The answer is a single figure: how many lines below contain the word "tweet".

Collected data entries:
━━━━━━━━━━━━━━━━
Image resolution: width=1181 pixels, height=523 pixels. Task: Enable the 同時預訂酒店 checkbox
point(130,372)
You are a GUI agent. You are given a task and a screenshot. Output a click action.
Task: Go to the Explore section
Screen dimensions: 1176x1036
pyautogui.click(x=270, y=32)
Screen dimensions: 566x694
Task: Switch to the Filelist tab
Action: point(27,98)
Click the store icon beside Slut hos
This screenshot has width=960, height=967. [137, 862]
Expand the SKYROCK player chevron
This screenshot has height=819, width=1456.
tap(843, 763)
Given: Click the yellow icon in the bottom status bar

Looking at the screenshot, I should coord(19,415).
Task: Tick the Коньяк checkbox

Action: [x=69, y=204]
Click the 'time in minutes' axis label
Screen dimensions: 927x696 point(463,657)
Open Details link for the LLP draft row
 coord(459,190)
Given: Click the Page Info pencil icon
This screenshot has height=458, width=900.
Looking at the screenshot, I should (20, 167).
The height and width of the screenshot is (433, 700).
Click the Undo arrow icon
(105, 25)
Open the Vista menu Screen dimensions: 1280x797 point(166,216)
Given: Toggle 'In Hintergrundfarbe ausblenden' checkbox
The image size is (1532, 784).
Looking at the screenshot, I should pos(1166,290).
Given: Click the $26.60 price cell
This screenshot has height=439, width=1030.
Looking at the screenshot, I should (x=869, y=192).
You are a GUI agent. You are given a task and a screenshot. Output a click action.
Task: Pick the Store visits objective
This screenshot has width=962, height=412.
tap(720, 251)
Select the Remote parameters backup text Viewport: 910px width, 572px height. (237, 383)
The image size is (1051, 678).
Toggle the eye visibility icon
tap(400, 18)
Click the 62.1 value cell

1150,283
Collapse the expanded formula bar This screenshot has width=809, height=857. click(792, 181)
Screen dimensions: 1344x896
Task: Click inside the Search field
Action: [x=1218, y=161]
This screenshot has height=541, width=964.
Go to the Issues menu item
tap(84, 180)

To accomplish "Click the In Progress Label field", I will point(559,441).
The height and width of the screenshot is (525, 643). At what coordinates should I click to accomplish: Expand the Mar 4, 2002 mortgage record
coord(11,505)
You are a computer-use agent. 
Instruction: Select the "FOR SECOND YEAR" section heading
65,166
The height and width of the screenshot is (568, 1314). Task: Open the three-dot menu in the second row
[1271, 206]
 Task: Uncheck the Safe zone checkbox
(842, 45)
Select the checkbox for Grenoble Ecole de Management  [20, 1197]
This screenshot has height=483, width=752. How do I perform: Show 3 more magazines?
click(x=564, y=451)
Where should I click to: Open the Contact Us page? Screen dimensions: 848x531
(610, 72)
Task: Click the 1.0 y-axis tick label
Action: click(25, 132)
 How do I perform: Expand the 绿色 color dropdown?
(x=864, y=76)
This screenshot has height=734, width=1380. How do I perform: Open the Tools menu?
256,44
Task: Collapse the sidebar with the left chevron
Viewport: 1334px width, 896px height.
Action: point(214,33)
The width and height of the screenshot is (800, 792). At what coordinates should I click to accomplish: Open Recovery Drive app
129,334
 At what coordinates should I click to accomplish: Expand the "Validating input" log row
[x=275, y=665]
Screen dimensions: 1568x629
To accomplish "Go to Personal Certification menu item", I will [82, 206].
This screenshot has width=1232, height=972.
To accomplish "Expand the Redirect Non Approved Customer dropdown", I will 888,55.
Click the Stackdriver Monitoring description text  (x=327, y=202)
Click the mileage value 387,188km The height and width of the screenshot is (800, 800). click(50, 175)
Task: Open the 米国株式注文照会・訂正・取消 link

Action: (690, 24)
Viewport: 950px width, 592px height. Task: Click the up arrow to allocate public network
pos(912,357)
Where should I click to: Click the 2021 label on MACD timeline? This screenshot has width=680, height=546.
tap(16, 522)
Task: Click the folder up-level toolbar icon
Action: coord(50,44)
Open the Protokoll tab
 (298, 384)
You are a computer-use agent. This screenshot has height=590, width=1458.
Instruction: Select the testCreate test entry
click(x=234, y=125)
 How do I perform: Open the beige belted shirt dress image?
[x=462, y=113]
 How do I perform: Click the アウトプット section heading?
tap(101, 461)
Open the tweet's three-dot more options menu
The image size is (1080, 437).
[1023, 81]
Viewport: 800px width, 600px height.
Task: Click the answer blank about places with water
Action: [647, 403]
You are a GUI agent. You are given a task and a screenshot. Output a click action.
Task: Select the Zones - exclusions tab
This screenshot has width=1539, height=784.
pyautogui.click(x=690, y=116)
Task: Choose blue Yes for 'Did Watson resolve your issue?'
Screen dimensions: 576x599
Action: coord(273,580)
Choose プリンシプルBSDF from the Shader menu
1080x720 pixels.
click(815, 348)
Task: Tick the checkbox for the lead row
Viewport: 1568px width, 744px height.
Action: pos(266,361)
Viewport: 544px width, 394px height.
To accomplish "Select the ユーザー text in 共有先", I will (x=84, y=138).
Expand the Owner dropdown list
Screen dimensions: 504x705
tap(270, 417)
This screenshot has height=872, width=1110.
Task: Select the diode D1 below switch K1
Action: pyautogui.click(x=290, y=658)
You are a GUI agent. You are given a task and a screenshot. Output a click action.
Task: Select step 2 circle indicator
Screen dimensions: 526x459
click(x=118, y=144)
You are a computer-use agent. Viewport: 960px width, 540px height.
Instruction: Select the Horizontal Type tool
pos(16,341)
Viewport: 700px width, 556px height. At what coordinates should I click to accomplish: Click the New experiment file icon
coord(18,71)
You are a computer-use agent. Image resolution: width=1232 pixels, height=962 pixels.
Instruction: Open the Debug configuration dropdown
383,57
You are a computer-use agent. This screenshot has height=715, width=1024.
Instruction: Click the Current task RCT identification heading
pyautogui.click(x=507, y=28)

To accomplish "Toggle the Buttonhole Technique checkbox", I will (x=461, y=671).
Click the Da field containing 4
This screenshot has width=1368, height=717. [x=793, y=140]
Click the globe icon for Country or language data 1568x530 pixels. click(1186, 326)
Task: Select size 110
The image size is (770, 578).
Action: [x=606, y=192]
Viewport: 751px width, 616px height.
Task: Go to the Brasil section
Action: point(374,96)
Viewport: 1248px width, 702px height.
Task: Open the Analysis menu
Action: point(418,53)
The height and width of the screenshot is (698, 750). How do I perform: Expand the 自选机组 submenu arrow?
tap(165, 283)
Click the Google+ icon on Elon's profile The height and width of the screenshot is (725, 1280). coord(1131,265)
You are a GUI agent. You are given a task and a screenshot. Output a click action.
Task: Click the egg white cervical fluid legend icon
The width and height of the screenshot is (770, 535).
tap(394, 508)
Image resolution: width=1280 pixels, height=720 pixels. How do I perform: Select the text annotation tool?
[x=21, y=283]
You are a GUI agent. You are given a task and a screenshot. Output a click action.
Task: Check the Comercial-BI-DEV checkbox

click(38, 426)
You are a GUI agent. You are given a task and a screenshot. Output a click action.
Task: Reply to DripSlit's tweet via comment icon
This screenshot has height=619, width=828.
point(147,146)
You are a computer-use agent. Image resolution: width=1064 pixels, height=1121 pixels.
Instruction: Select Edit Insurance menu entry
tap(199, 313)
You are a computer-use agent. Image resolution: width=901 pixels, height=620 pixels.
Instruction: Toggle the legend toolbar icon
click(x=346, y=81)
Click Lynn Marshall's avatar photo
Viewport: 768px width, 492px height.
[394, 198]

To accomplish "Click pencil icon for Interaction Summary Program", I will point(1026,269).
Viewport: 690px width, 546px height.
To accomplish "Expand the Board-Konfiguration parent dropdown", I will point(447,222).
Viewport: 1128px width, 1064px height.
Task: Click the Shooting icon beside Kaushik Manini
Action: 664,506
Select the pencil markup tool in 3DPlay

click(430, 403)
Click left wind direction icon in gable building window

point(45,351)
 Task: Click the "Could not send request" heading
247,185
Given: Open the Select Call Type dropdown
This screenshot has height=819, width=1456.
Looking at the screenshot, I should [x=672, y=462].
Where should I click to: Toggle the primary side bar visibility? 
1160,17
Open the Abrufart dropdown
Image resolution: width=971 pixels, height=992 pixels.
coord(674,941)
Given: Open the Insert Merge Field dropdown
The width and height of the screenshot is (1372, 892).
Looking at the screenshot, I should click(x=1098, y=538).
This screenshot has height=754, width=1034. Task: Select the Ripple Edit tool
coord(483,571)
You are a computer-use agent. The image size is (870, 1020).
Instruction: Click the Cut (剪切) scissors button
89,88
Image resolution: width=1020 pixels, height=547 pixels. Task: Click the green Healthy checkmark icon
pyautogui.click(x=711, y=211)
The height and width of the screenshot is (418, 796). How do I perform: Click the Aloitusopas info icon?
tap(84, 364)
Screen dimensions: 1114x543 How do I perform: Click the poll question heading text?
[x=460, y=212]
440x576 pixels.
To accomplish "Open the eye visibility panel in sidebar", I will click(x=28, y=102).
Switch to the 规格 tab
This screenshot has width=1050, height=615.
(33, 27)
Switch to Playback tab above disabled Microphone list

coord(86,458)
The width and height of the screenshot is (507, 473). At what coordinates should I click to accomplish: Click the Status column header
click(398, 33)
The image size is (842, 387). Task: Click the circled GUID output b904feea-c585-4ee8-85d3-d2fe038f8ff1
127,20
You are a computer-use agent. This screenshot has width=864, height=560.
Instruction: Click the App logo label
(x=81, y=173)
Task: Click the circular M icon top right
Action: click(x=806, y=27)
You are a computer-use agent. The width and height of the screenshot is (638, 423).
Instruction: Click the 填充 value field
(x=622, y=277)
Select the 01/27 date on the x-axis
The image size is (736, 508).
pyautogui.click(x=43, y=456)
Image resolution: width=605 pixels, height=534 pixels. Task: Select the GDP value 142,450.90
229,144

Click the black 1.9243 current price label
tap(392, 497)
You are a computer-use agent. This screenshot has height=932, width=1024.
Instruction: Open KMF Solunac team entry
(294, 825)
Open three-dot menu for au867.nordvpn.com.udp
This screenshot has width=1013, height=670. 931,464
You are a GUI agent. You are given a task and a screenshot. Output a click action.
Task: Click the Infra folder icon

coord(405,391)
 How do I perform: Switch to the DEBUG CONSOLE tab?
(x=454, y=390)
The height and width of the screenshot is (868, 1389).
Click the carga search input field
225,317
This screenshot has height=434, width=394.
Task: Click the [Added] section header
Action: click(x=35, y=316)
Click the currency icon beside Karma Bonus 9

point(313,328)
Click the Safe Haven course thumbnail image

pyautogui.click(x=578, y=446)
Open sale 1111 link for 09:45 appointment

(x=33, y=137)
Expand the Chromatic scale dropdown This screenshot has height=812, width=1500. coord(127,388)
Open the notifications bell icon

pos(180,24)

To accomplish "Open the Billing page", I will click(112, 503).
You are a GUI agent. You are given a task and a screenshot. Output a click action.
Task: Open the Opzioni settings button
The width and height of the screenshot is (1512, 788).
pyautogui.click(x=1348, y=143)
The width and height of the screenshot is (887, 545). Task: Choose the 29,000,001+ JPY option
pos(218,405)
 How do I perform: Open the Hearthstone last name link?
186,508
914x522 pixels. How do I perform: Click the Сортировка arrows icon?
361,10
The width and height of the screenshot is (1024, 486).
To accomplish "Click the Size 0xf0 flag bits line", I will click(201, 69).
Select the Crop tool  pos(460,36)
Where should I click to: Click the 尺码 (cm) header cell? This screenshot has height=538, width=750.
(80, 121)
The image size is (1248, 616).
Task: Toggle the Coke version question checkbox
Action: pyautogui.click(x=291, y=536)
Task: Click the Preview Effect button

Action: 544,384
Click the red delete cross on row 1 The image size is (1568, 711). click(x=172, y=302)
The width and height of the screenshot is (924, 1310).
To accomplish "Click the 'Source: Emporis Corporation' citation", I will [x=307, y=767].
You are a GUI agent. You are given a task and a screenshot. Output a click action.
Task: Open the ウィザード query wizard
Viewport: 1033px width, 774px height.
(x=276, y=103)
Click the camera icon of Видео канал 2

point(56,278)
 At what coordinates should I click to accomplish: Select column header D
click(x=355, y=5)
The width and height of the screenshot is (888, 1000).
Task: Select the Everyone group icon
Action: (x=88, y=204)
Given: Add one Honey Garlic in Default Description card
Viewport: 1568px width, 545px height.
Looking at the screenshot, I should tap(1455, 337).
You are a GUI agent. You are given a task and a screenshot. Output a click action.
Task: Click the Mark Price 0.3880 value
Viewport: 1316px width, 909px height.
━━━━━━━━━━━━━━━━
» EXERCISE OUTPUT
2